(Stored data)
►
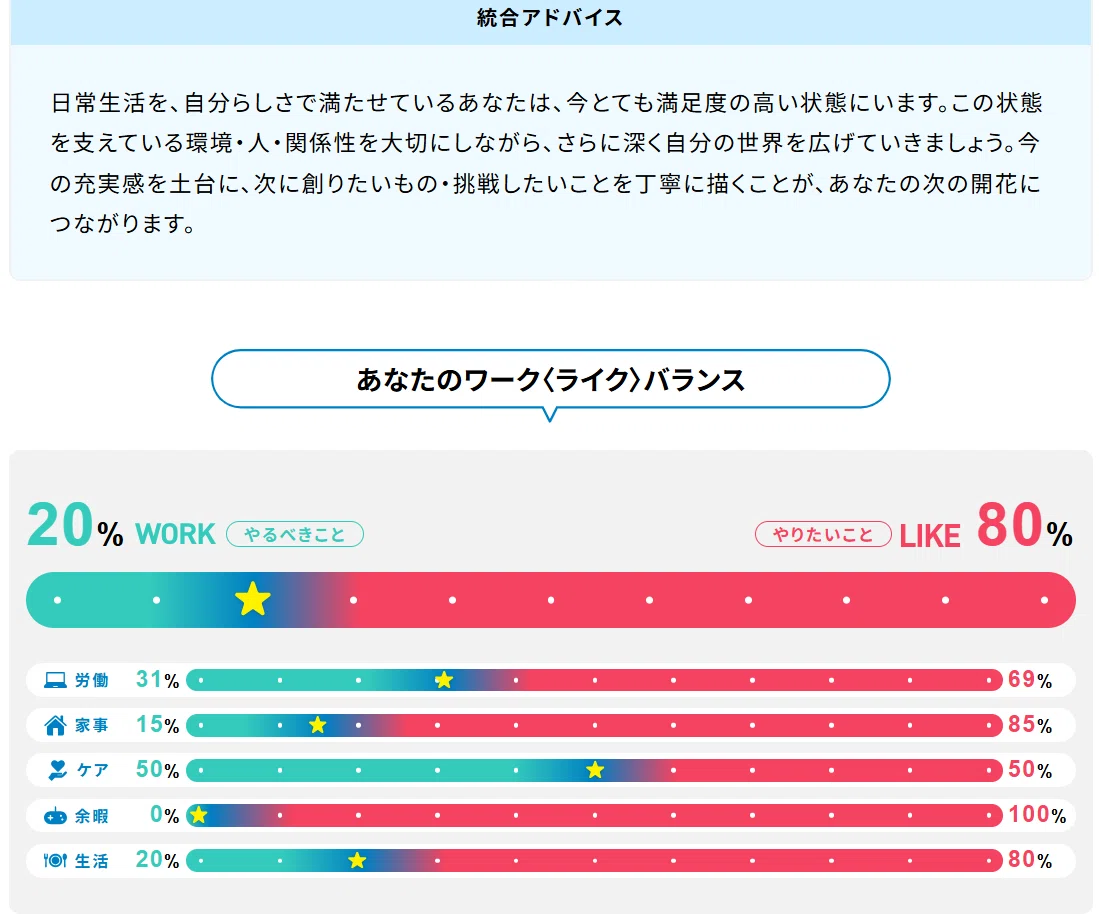Click the あなたのワーク〈ライク〉バランス heading bubble

click(550, 379)
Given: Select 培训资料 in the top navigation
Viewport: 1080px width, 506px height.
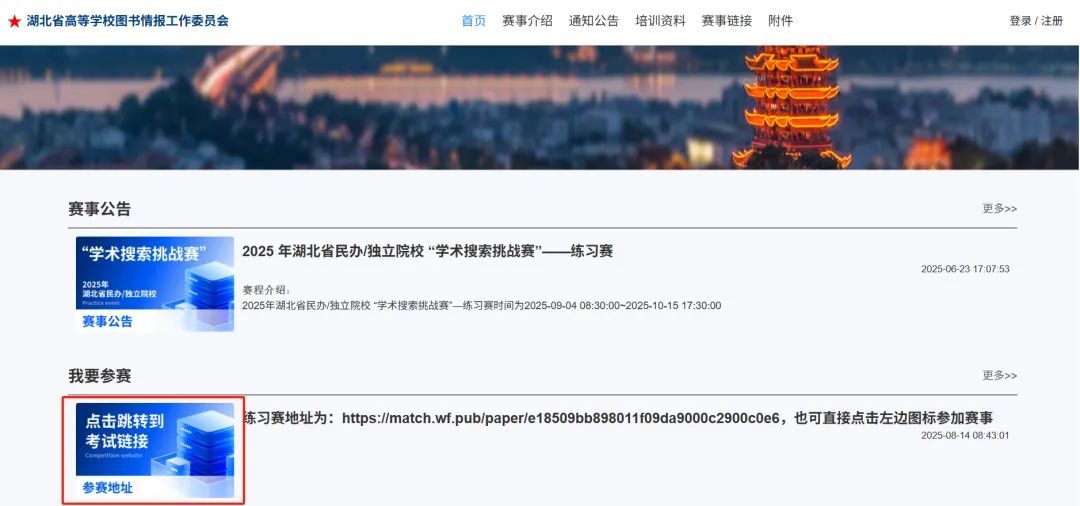Looking at the screenshot, I should (x=660, y=21).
◄
Write out the lines that run from the line containing "Given: Select 培训资料 in the top navigation" to the end of the entries, inclusive, exactly as written. Skip every picture.

* SOLUTION FOR THIS PROBLEM *
Given: Select 培训资料 in the top navigation
Viewport: 1080px width, 506px height.
Looking at the screenshot, I should (x=660, y=21).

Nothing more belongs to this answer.